Let’s begin with what Databricks is. It is a unified set of tools for building, deploying, sharing, and maintaining enterprise-grade data solutions at scale. The Databricks Lakehouse Platform combines enterprise data warehouses with the flexibility and cost-efficiency of data lakes to enable BI and ML on all data. Databricks is gaining popularity because your data can be anywhere, in any format, and Databricks can process it.
The Data Quality Pushdown model transfers the processing to Databricks, resulting in reduced physical movement of data.
Why do we need Data Quality Pushdown for Databricks?
Data Quality Pushdown for Databricks provides an alternative approach for executing a data quality job, with the distinct advantage of having the data quality processing performed directly in the target data warehouse.
Performing the processing directly in Databricks also provides:
- Compute resources (Auto-scaling of nodes): When a Data Quality Job runs in the pushdown mode, you can take advantage of the Databricks architecture for scaling where processing can dynamically scale up to 64 or 128 nodes. When executing a large Data Quality Job involving millions of rows and hundreds of columns, Databricks can efficiently burst to manage the workload. After the Data Quality Job is complete, the system automatically scales back down.
- Serverless: In addition to the resource bursting capability, Databricks also offers a serverless option for cluster management. With the serverless option in Databricks, you can eliminate the need to manage and provision clusters manually. Instead of setting up and maintaining fixed hardware resources, you can leverage Databricks’ serverless architecture to automatically allocate and deallocate resources as needed. When using Databricks in serverless mode, you can simply submit your Data Quality Job without worrying about cluster configuration or management. Databricks takes care of provisioning the necessary compute resources on-demand to execute your job efficiently.
- Improved data privacy: Since your data never leaves your Databricks environment, your privacy regulation compliance is not compromised and your information security is assured.

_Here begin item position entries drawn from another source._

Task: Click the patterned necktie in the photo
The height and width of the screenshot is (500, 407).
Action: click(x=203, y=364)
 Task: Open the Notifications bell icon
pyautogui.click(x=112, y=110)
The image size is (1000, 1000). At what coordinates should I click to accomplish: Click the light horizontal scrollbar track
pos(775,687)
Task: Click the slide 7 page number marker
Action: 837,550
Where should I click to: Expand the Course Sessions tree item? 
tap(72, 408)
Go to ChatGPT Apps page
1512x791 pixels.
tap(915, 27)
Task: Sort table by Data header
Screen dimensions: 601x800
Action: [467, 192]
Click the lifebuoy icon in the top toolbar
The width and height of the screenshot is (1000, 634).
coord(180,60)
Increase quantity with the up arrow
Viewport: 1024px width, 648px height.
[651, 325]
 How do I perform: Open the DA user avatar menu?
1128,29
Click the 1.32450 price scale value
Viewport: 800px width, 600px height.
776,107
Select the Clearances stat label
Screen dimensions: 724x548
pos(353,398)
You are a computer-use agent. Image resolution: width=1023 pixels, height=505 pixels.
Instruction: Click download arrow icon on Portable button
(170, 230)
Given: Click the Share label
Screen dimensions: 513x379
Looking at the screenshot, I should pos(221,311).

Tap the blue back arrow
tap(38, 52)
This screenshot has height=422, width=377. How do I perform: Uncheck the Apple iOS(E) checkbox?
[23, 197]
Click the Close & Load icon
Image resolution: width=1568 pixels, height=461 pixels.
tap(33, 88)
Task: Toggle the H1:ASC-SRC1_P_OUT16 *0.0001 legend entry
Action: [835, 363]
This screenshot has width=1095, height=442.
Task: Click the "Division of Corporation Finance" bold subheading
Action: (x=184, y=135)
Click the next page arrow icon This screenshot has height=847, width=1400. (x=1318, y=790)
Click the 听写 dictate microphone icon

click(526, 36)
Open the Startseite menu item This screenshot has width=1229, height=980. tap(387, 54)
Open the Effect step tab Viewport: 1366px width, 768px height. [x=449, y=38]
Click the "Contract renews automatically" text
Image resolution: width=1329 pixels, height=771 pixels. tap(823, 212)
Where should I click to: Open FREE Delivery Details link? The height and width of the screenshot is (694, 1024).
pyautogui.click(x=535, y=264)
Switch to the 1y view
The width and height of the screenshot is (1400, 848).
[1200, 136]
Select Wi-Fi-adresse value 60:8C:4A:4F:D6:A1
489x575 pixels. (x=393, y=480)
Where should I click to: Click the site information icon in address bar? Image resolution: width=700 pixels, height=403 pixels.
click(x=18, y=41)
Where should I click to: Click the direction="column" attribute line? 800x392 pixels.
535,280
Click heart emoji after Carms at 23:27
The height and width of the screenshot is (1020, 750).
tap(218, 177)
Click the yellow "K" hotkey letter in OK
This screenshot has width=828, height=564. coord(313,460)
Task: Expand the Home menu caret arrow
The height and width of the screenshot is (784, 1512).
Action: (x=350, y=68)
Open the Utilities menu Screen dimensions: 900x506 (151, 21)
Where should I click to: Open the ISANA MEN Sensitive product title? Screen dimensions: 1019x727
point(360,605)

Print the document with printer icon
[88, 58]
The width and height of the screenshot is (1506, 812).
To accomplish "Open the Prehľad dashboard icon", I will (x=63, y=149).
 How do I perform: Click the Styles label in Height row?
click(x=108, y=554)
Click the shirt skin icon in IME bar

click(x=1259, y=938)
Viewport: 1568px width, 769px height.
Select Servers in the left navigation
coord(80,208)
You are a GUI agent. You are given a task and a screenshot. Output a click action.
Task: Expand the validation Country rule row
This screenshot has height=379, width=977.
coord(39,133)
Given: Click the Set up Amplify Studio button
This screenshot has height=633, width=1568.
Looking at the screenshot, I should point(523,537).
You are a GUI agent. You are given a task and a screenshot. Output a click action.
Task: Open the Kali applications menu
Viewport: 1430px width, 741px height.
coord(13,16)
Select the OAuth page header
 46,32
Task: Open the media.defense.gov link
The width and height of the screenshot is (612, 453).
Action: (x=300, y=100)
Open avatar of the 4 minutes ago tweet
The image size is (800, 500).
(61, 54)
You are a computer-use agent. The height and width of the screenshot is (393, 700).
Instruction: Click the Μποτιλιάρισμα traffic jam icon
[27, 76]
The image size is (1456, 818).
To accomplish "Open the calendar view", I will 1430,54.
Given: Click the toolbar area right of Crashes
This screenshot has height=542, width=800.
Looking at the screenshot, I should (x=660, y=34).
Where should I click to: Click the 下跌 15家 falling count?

Additionally, Collibra Data Quality & Observability with Pushdown for Databricks auto-generates SQL queries to offload the data quality compute to the data resource, reducing the amount of data needing to be transferred and removing the need for the Apache Spark compute plane. All of this helps customers improve processing time for data quality jobs while reducing egress costs.
In summary
As a key new capability of Collibra Data Quality & Observability, the beta release of Pushdown for Databricks opens up significant opportunities for reduced TCO, increased efficiency, and instant scalability.